■ The problem
Using "coordinates" as the search string, find the matching lines below and copy them.

■ Given information
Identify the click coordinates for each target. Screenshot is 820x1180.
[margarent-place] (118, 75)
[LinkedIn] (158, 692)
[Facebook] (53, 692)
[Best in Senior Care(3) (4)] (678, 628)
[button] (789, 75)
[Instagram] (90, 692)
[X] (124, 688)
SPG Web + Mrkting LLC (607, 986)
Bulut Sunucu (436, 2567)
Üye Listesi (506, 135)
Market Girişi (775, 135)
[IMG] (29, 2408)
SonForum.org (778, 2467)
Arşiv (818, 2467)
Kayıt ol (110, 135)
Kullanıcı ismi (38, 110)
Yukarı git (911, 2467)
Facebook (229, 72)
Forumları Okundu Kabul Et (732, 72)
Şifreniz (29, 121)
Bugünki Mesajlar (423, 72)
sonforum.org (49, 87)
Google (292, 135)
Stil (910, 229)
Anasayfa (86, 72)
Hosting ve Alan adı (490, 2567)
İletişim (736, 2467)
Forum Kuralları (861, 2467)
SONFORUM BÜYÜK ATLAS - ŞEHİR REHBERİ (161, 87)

* * *

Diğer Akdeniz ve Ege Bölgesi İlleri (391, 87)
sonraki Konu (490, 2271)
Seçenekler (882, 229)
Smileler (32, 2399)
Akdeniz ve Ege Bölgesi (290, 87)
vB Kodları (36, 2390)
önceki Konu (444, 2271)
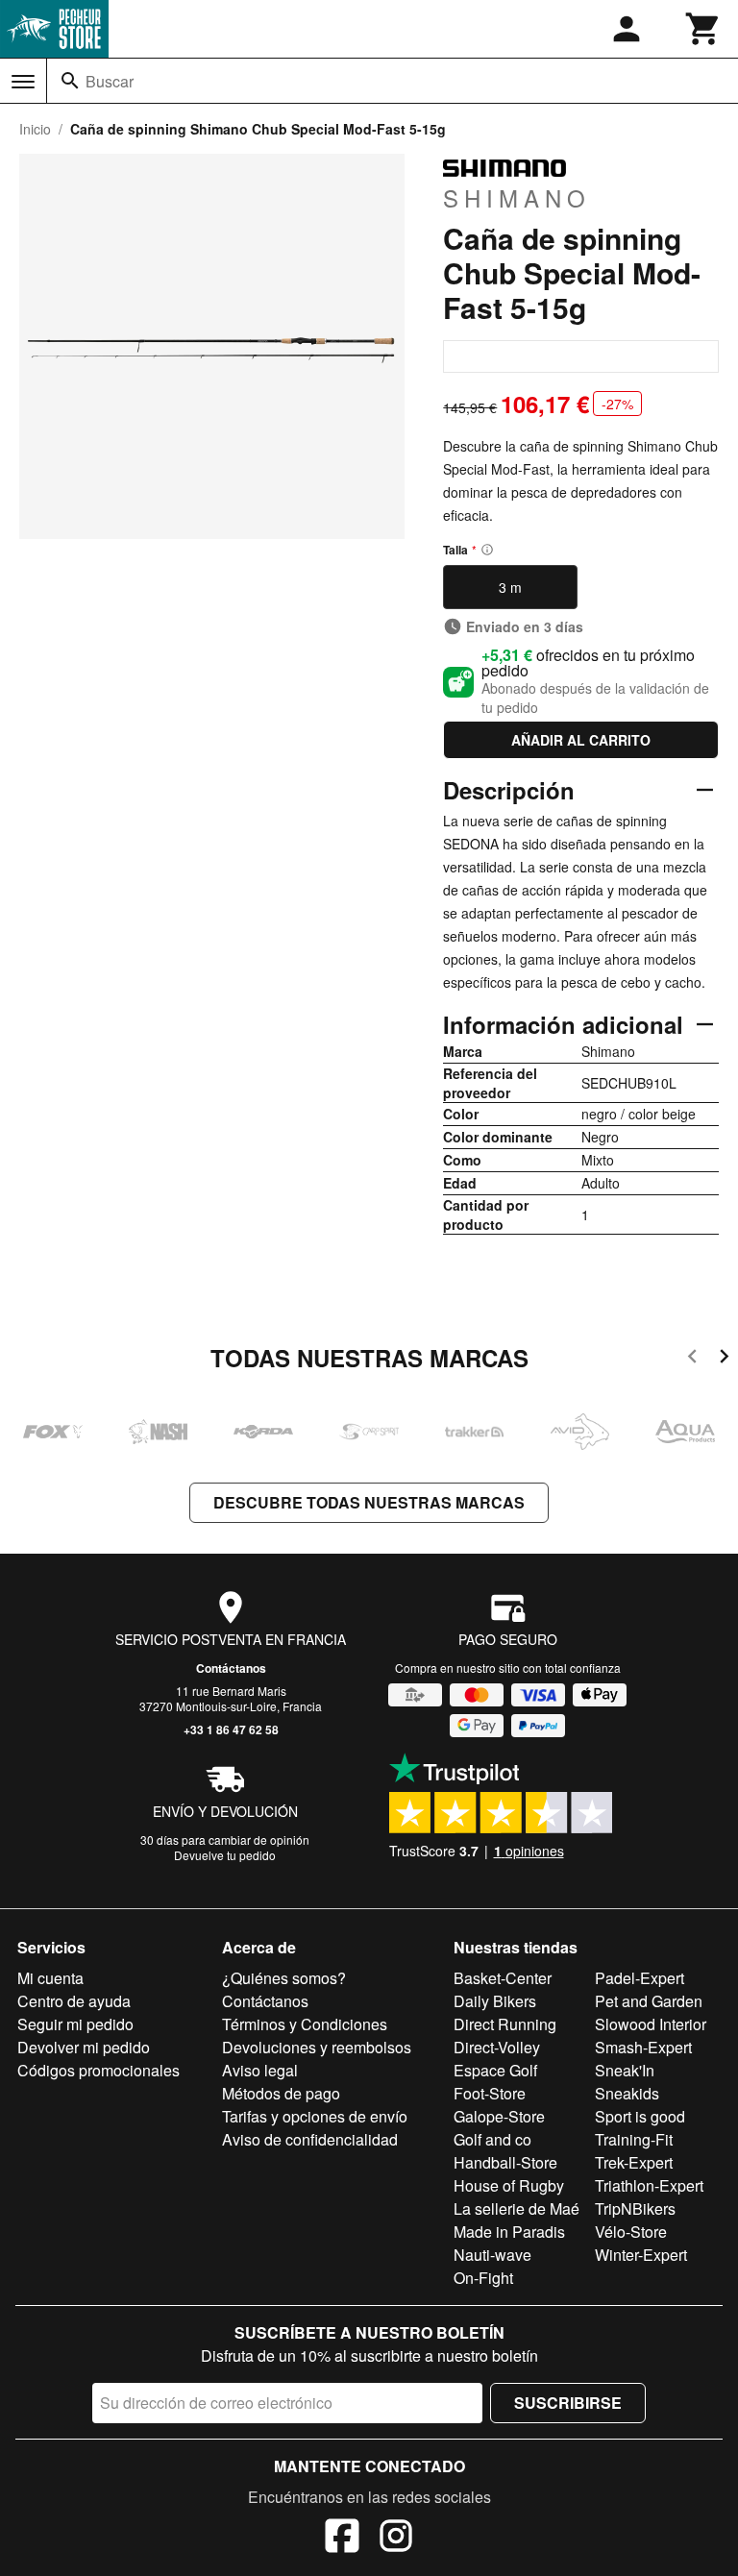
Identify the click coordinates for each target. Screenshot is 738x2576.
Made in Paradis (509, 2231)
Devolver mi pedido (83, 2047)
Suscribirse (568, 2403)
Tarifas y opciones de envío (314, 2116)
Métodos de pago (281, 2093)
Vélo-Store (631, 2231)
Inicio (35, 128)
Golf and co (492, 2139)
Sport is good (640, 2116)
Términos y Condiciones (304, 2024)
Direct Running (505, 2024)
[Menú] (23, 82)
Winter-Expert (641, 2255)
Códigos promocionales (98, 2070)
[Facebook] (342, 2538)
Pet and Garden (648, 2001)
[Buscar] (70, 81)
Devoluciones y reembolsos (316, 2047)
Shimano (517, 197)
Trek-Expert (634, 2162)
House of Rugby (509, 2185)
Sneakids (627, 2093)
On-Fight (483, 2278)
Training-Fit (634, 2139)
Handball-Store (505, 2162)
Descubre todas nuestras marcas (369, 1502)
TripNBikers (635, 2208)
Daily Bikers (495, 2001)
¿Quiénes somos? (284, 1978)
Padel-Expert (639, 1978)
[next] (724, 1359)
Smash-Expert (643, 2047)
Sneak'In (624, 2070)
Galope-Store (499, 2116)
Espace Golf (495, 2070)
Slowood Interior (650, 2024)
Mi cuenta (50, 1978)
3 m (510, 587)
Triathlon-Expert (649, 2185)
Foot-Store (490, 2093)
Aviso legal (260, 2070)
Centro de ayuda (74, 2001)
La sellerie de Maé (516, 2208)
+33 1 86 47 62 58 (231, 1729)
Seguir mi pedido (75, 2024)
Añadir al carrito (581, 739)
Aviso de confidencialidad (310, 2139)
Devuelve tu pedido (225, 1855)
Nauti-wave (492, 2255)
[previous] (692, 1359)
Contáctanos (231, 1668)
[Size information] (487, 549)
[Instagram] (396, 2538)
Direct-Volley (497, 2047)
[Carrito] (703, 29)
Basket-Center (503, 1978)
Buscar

---

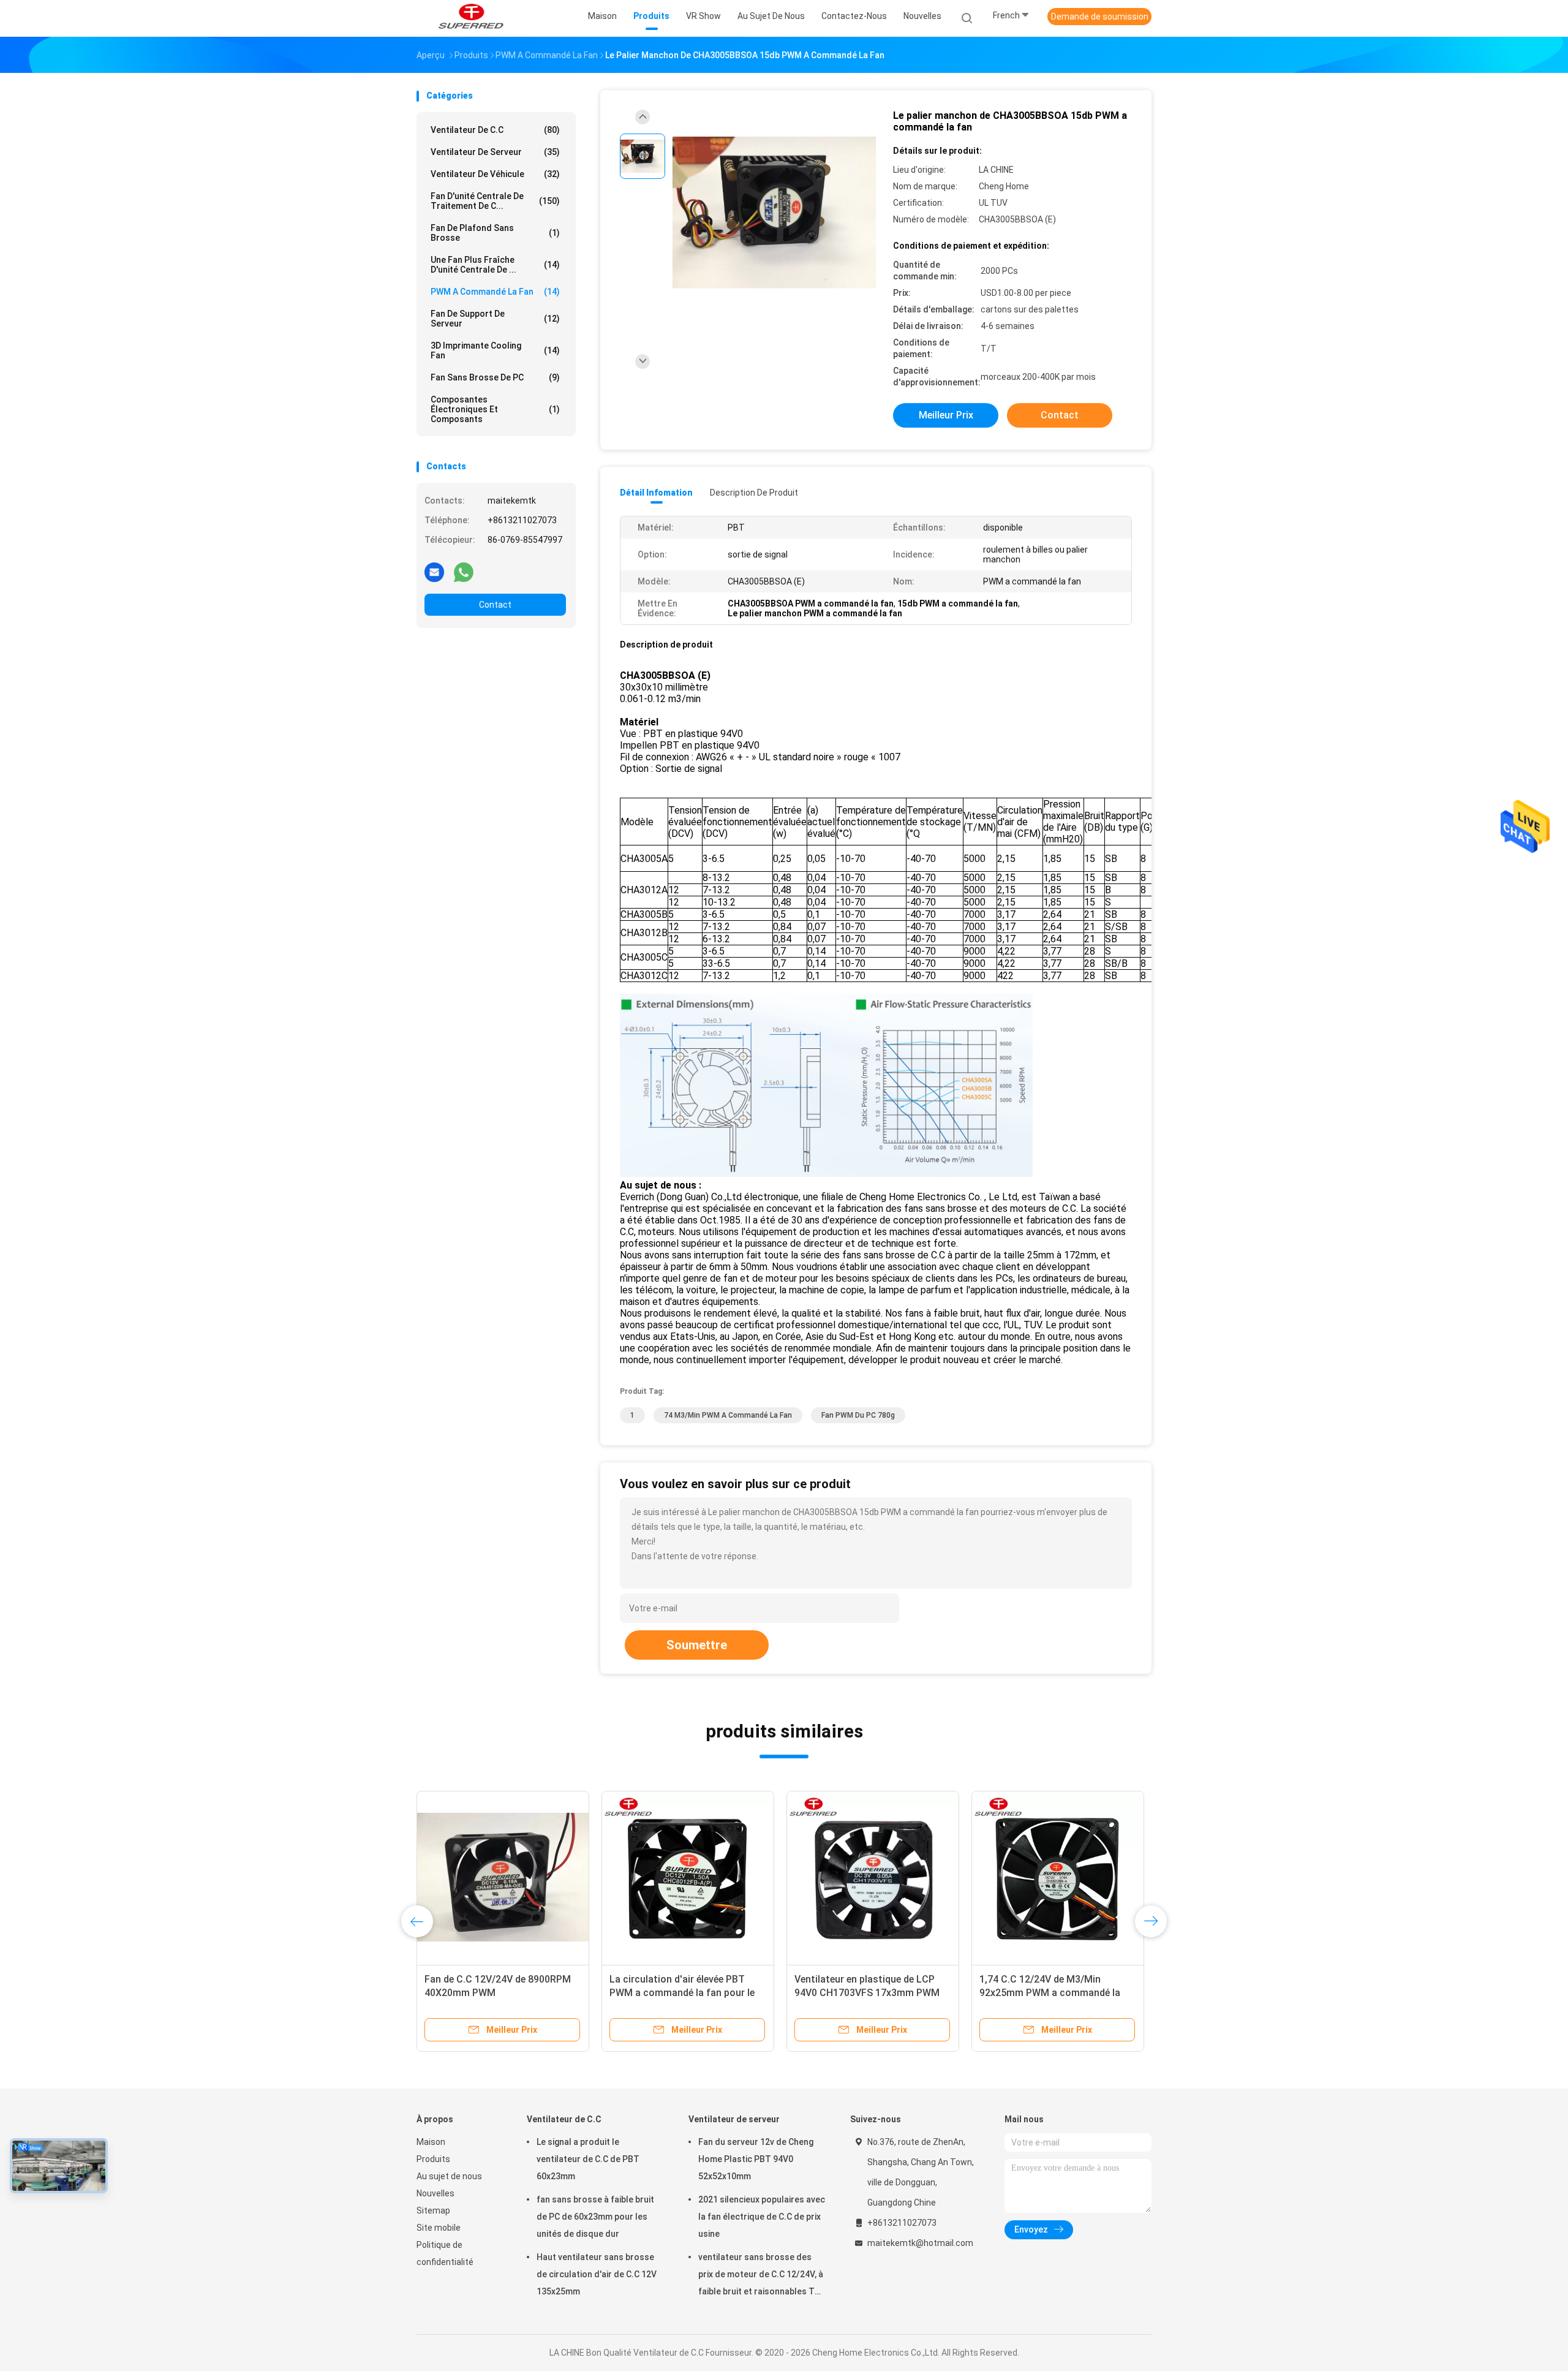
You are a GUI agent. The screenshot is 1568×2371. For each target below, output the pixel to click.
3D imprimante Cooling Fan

■ Exercise solution
Identify the click coordinates for each target. Screenshot is 820x1180.
Identify the click coordinates for each target. Screenshot is 738x2576.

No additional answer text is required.